Robert Williams began his career designing advertisements for Ed "Big Daddy" Roth's crazy tee shirts in the pages of HOT ROD magazine, and went on, shortly thereafter, to become one of the godfathers of underground comix, his work first appearing in ZAP #4. From the beginning, Williams' tremendous gifts as a draftsman and psychedelic visualizer mark his work. Reading his stories requires more time than reading those of his contemporaries, simply because he packs so much visual information into each panel. In addition, his mastery of analytic anatomy leads in surprising directions, from the erotic power of the female forms he incorporates and distorts to the deconstruction and re-assembly of invented creatures such as his Coochy Cooty.
Despite the fantastic, hallucinatory power of his drawings, it must be admitted that plot and story take a back seat to the visual pyrotechnics. Additionally, and of a piece with other artists of his cohort, the desire to explore and explode taboos in the art leads to some frighteningly ugly scenes of misogyny. The presence of these scenes is by no means a reason to ignore or condemn the book; but they should be noted. The book is marked by Fantagraphics as "not for sale to minors", and with good reason.
On the whole, however, if you've ever been tantalized or hypnotized in coming across one of William's mind-boggling drawings, and wanted to learn more about the artist, or if you've ever wished you could study a broad selection of his legendary ads for Roth, this is the place.
The book might have been improved by a slightly more scholarly approach; both Gilbert 'FREAK BROTHERS' Shelton's foreword and Williams' own introductions are fairly breezy, informal affairs. Williams' iconoclasm has long extended to his prose, which is surely his prerogative. I'm not sure what exactly I wish had been included, but perhaps a summary overview of Williams' setting and focus introducing each section of the book would have improved it.

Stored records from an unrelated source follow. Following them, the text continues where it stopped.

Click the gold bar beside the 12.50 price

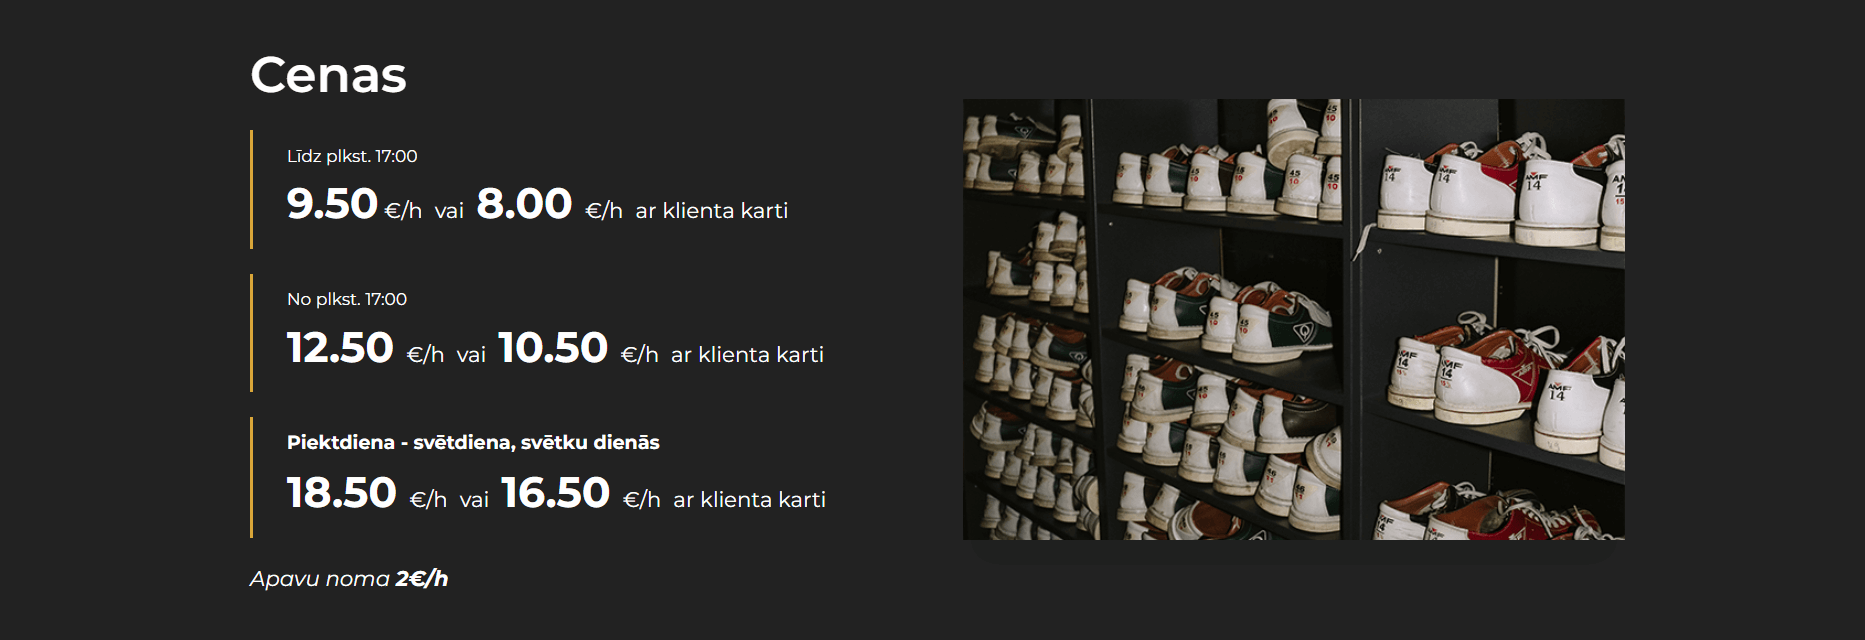click(251, 333)
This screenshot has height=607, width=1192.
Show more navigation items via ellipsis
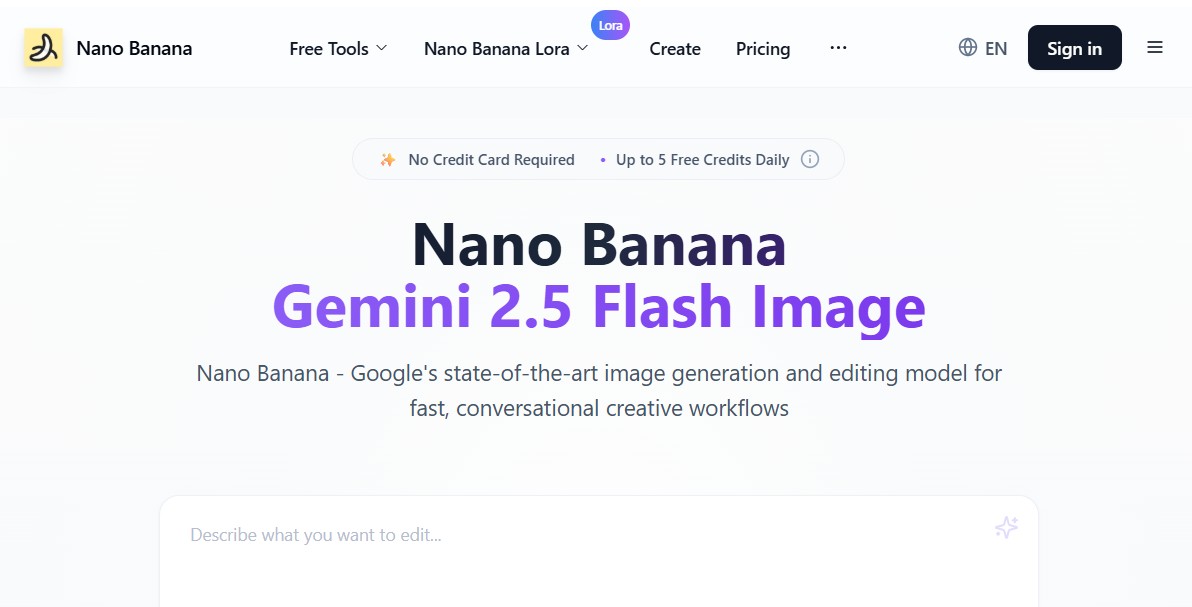838,48
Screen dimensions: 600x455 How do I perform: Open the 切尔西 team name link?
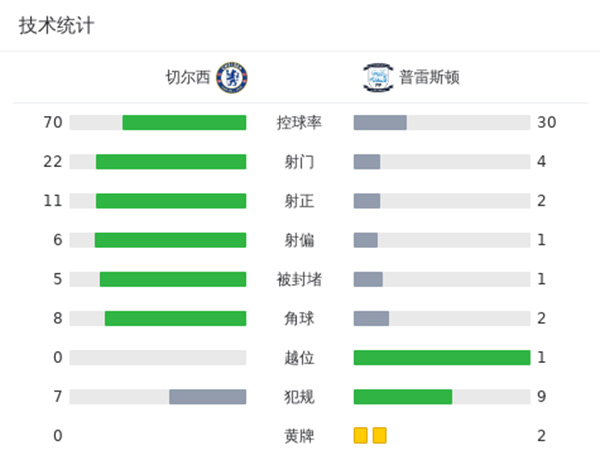pos(188,77)
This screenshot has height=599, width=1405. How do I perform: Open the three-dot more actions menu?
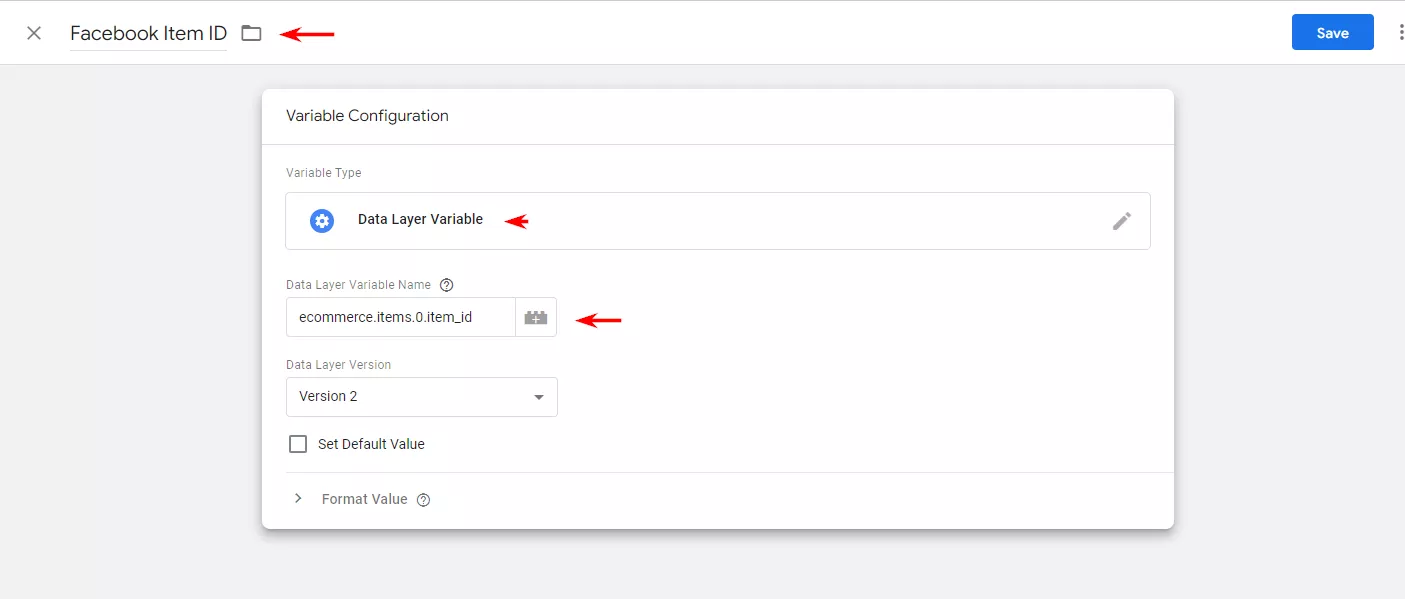[1400, 33]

As it stands, the three main sections (very early pre-Roth work, Roth Studios advertising, and comix up through the late eighties and nineties, more or less) begin with some abruptness. Captions on each piece identify it and occasionally offer a line of commentary, but by and large the reader is left to Williams' devices - undoubtedly as the artist desired.
Williams' drawings always pack a punch, and Fantagraphics has done the comics world a service by bringing together so much of his visceral, wildly skillful drawings.